To choose the CPU for our prototype, we first evaluated the popular Leon3 [1] and OpenRISC [85] soft-core CPUs. Both of them need approximately 3–4K LUTs without including a floating point unit. We decided instead to use the Xilinx MicroBlaze CPU [116] and configure it in its area-optimized, 3-stage pipeline version. Including a single-precision FPU and stripped of its native caches and MMU unit, MicroBlaze approximately needs 2,200 LUTs, which satisfies our CPU core target with a small area footprint.

Figure 4.3 shows the MBS block diagram, where the MicroBlaze is located. The CPU has two 32-bit interfaces, one for the instruction and one for the data accesses. Both are fed into an Address Region Table (ART) block. ART is programmed by software to specify five regions on the 32-bit global virtual address space, each of them indicating permission (read-only, execute), privilege (user/privileged mode) and cacheability bits. One of the five regions is dedicated to map the location of the CPU peripheral registers.

After permission checking, instruction accesses are cached by a 4-KB, two-way set associative L1 cache (IL1). Data accesses are cached by an 8-KB, two-way set associative, write-through, write-no-allocate L1 cache (DL1). We choose a write-through behavior to always keep the L2 cache up-to-date with (but not necessarily inclusive of) the DL1 contents. The design is simplified in this way; the private L1 and L2 caches are kept coherent using a simple invalidation interface, which is used whenever an incoming cache line from a DMA in L2 arrives. Both instruction and data L1 caches use 32-B cache lines.

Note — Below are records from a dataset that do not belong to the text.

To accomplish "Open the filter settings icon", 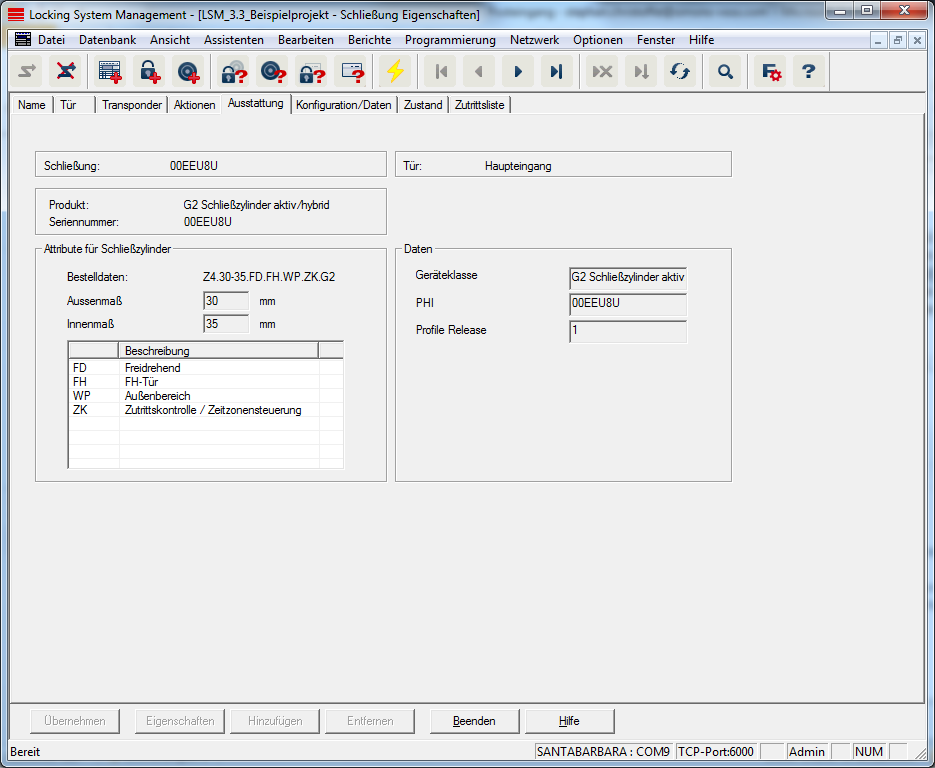I will click(771, 72).
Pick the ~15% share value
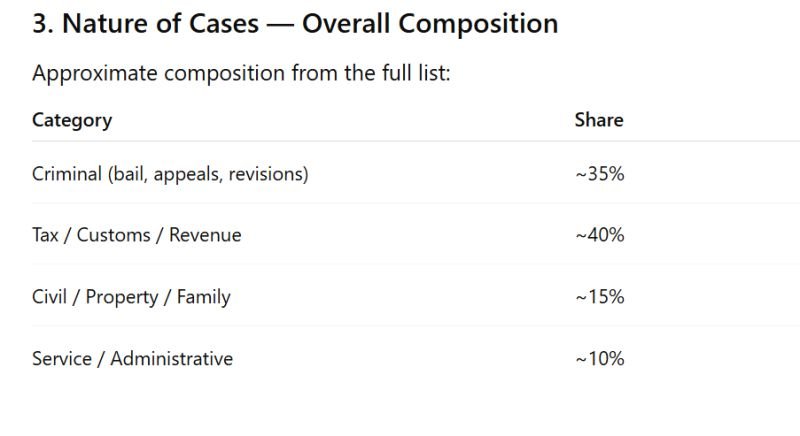 [599, 297]
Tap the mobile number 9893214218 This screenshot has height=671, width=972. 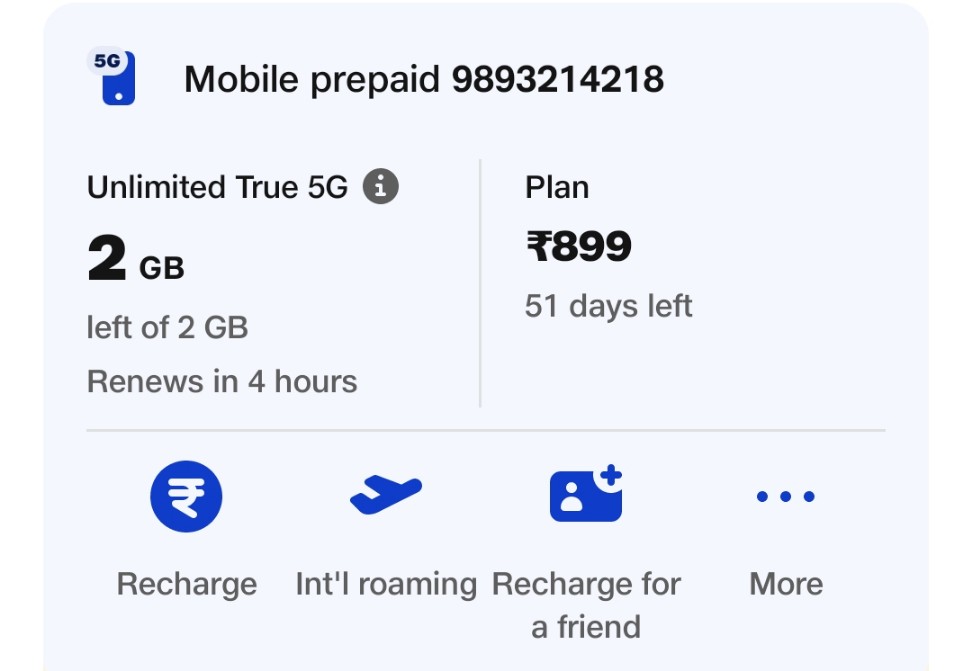558,79
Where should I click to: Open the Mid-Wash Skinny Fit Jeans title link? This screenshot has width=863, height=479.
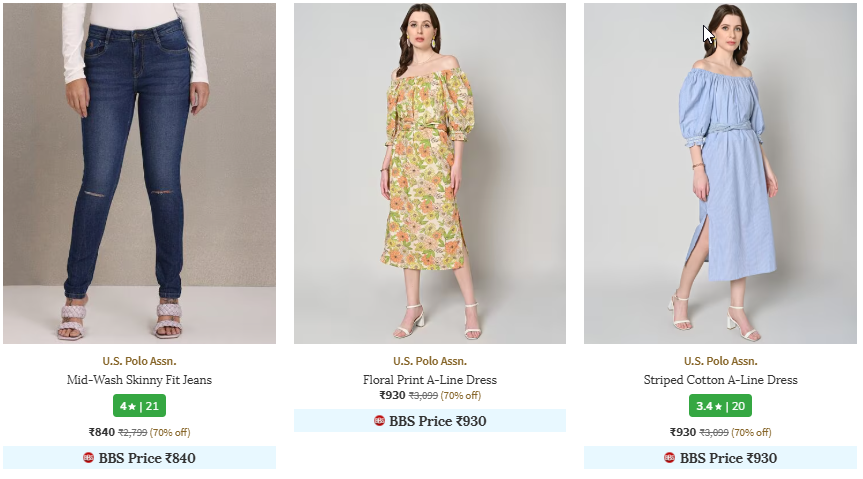[139, 380]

L1 misses end up in the L2 cache (L2C), which is a 256-KB, eight-way set associative, write-back, read/write-allocate cache that uses 64-B cache lines. This cache is also private to the MBS, but four MBS blocks share a common SRAM for their L2 data. The SRAM controller statically partitions an 1-MB external SRAM to four 256-KB private regions. The L2 tags are stored in BRAMs. L2C implements a full-LRU replacement policy.

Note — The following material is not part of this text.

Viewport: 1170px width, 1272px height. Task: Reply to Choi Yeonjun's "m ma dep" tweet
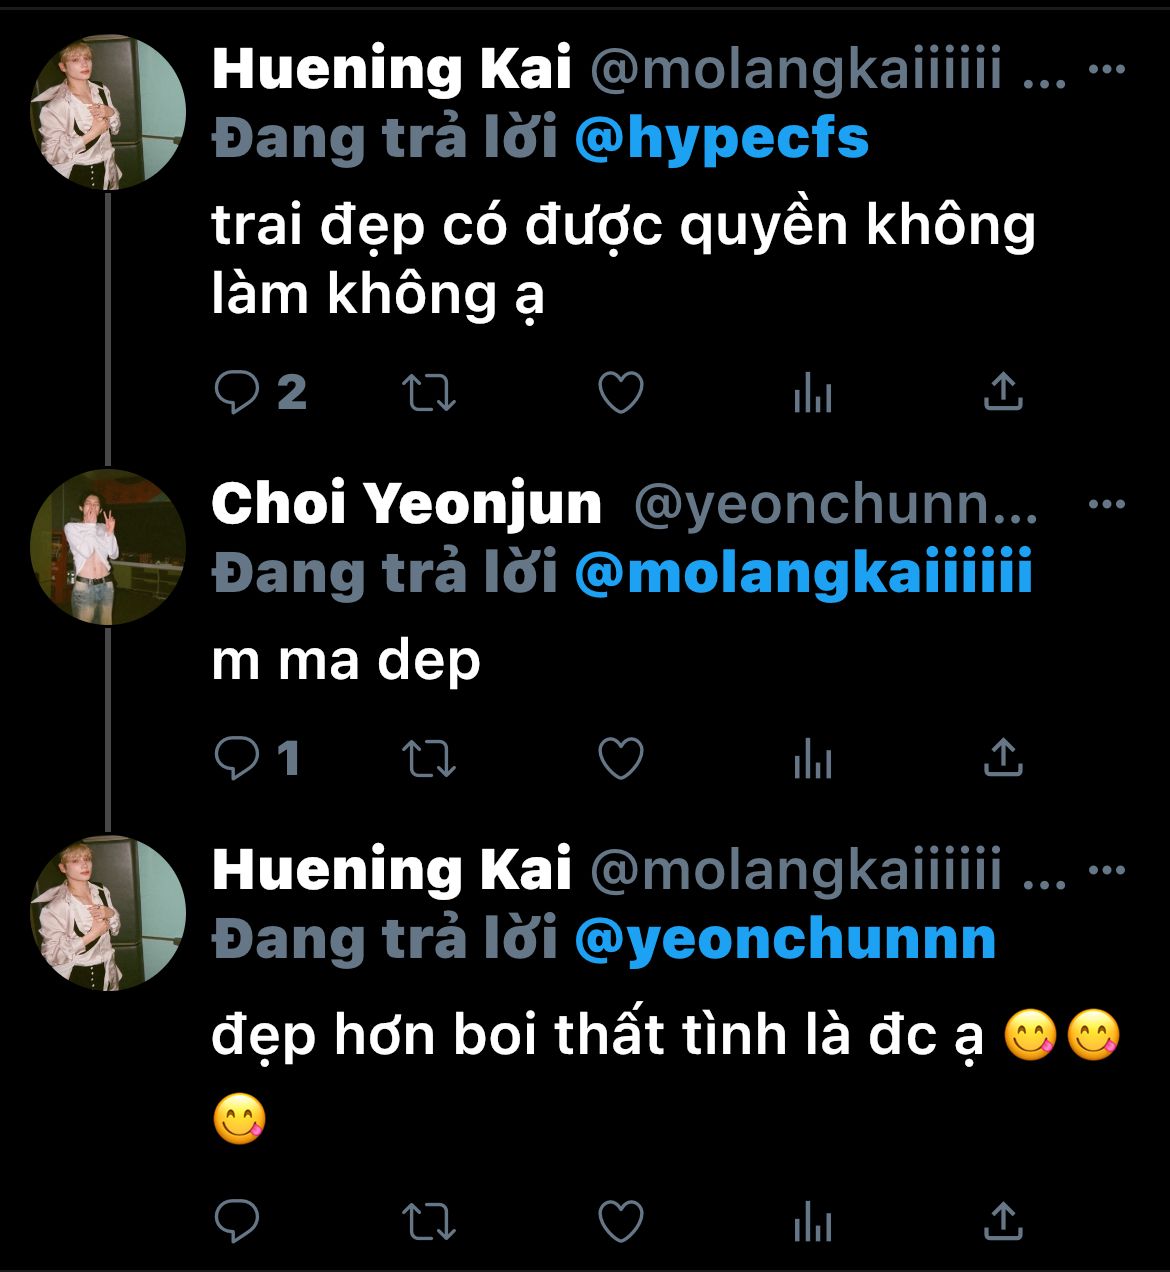coord(238,759)
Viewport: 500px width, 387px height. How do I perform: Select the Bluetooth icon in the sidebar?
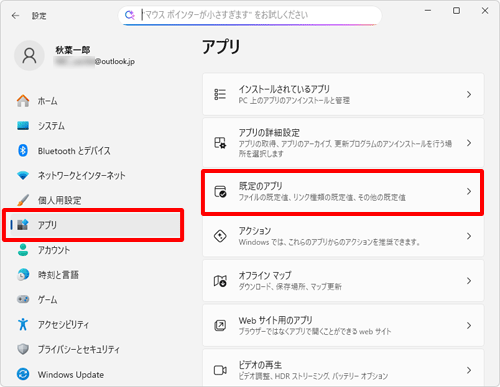coord(23,151)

The MBS Network Interface (MNI) block handles the communication with the network-on-chip. L2C can initiate Misses, for fetching cache lines from the local DRAM, and Writebacks for cache lines that it evicts to the local DRAM. Our system supports DMAs from and
to explicitly named MBS blocks (identified by their core IDs). To implement these DMAs efficiently, each MNI has a local DMA engine that operates at cache-line granularity. For DMAs that have an MBS-local source address, MNI checks the L2C whether each cache line is present; this operation is called an L2C Read request. If L2C has the line, it provides its data to MNI and a packet is dispatched to the destination. If not, MNI generates a packet to the local DRAM to read the cache line and forward it directly to the destination. L2C Write requests are performed at the receiving ends of DMAs, where an incoming cache line from the network is written into L2C if there is adequate space. If the L2C replacement policy rejects it, MNI forwards the line to the local DRAM. In this way, after the software completes a DMA to a specific MBS destination node, it is guaranteed that its CPU will either find all data lines hit in its private L2 cache, or miss and fetch them from the local DRAM. We impose the limitation of all DMA addresses and sizes to be cache-line aligned (64-B) to keep the hardware implementation simple.\(^3\)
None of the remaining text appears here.